Distance traveled in the 1st second (\( d_1 \)):
\[ d_1 = |x(1) - x(0)| = \left| A \sin\left(\frac{\pi}{4} \times 1\right) - A \sin(0) \right| \]
\[ d_1 = A \sin\left(\frac{\pi}{4}\right) = \frac{A}{\sqrt{2}} \]
Distance traveled in the 2nd second (\( d_2 \)):
\[ d_2 = |x(2) - x(1)| = \left| A \sin\left(\frac{\pi}{4} \times 2\right) - A \sin\left(\frac{\pi}{4}\right) \right| \]
\[ d_2 = \left| A \sin\left(\frac{\pi}{2}\right) - \frac{A}{\sqrt{2}} \right| \]
Since \( \sin(\pi/2) = 1 \):
\[ d_2 = A(1) - \frac{A}{\sqrt{2}} = A \left( 1 - \frac{1}{\sqrt{2}} \right) = A \left( \frac{\sqrt{2}-1}{\sqrt{2}} \right) \]

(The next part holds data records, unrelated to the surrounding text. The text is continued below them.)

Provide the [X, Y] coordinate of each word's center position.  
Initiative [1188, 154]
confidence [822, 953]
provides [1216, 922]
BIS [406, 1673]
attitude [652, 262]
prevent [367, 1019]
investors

Now, calculate the ratio of the distances \( d_1 : d_2 \):
\[ \frac{d_1}{d_2} = \frac{\frac{A}{\sqrt{2}}}{A \left( \frac{\sqrt{2}-1}{\sqrt{2}} \right)} \]
Cancel \( A \) and \( \frac{1}{\sqrt{2}} \) from numerator and denominator:
\[ \frac{d_1}{d_2} = \frac{1}{\sqrt{2} - 1} \]
Thus, the ratio is \( 1 : (\sqrt{2} - 1) \).
Step 4: Final Answer:
The ratio of the distances travelled is \( 1 : (\sqrt{2} - 1) \).